After “A Letter to Dad,” which was shown around the world and won multiple awards, Keča continued to grapple with difficult topics, constantly examining the world around him. The film “Mirage” came next, a story about the workers who carry the burden of building Dubai, and then “Bijeg” (The Escape), a movie centered on Roma women in Bosnia and Herzegovina. Then came “Flotel Europe,” a story about Bosnian refugees in Denmark.

This year, Keča will again be making the rounds at film festivals showing his first feature-length documentary, “Muzej revolucije” (Museum of the Revolution), a story about an incomplete museum building in Belgrade. Construction on the building began in the 1950s between what was then the Federal Executive Council (today’s Palace of Serbia) and the building of the Central Committee of the League of Communists (where today’s Ušće shopping mall stands). Decades later, only the foundations remain and hardly anyone remembers the museum.

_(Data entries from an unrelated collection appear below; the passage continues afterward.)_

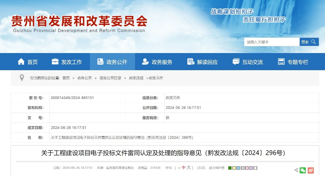Click the share icon next to WeChat

pos(296,170)
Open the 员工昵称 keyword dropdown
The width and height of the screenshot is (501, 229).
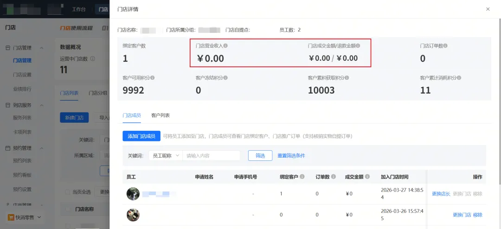(166, 156)
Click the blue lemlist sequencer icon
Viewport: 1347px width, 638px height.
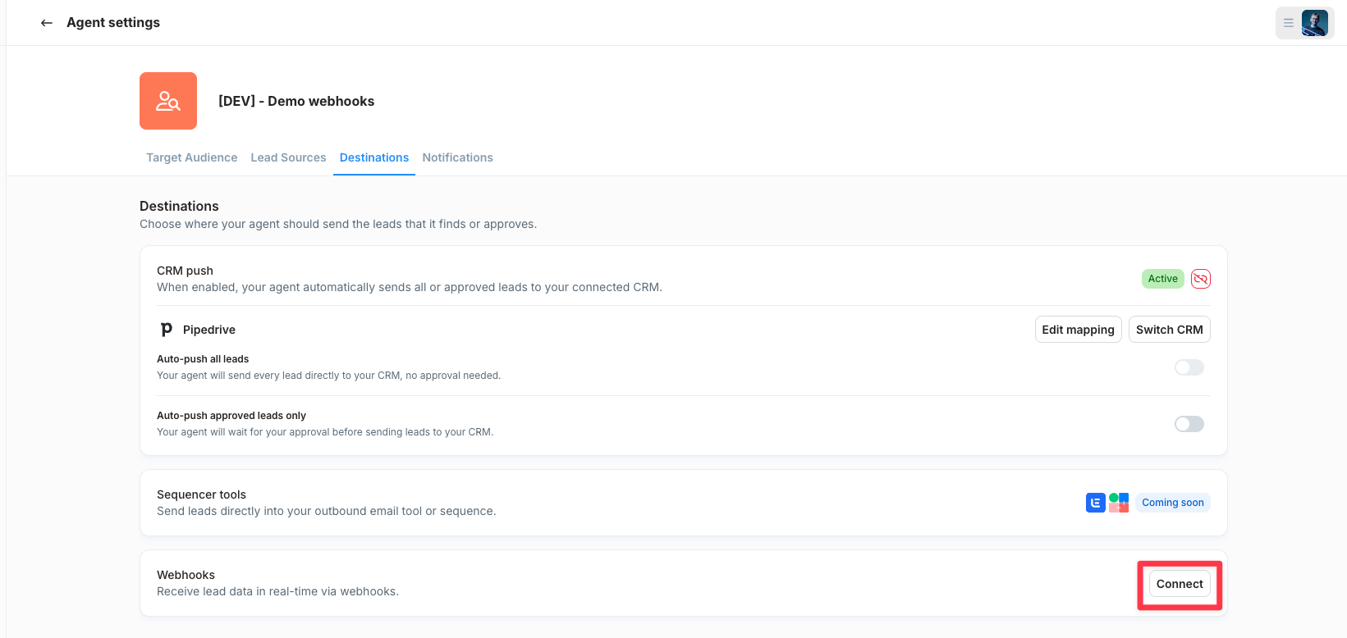point(1095,503)
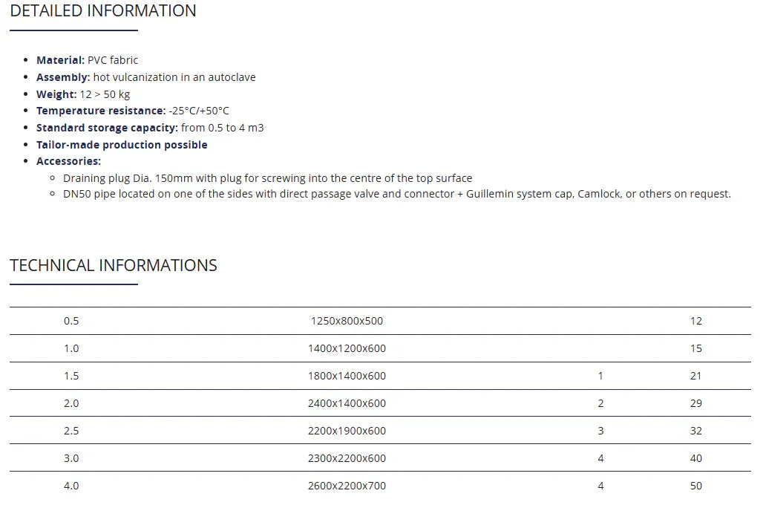Click the Temperature resistance bullet
The width and height of the screenshot is (766, 505).
(x=132, y=111)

But these foundations have often been a refuge for people with no home. Keča follows three generations of women who lived there: Mara, who resided there with her partner for years, and Vera and Milica, a mother and daughter who came after Belgrade authorities displaced Roma from where Belgrade Waterfront — a massive luxury residential complex — was being built.

Parallel with their personal stories, Keča’s focus on the building turns it into a metaphor about a country, a system and a people about which we know little. Preserving these stories, the film becomes a museum.

Keča, who has received awards for his documentaries from festivals in Berlin, Madrid, London and Prizren’s DokuFest, spoke with Kosovo 2.0 over video call about the creation of Museum of the Revolution and about the people living around us who go unnoticed.

A building was never built on the foundations of the Museum of the Revolution Museum, but the place has become a refuge for many without a home. Photo: Courtesy of Vanja Jambrović and Restart production.

K2.0: The film is a story about three generations of women. Their relationships, love and attention they pay to each other seem to be some kind of revolution in the world of the alienated. Still, the movie’s title could easily lead people to believe that the story focuses on Belgrade’s Museum of the Revolution. What was your guiding idea?

Srđan Keča: People often ask, especially in our region, why the title is “Museum of the Revolution” if the story talks about those three heroines. We are all trained to expect that stories on socialist heritage and the overall ruins in our region will have a certain shape and form. But there are films about the ideas of Vjenceslav Richter [the Museum’s architect], which aligned more closely with the ways of thinking derived from the socialist heritage. The focus is on the architecture and the people play a secondary role. The focus is on the history of what this space was supposed to become.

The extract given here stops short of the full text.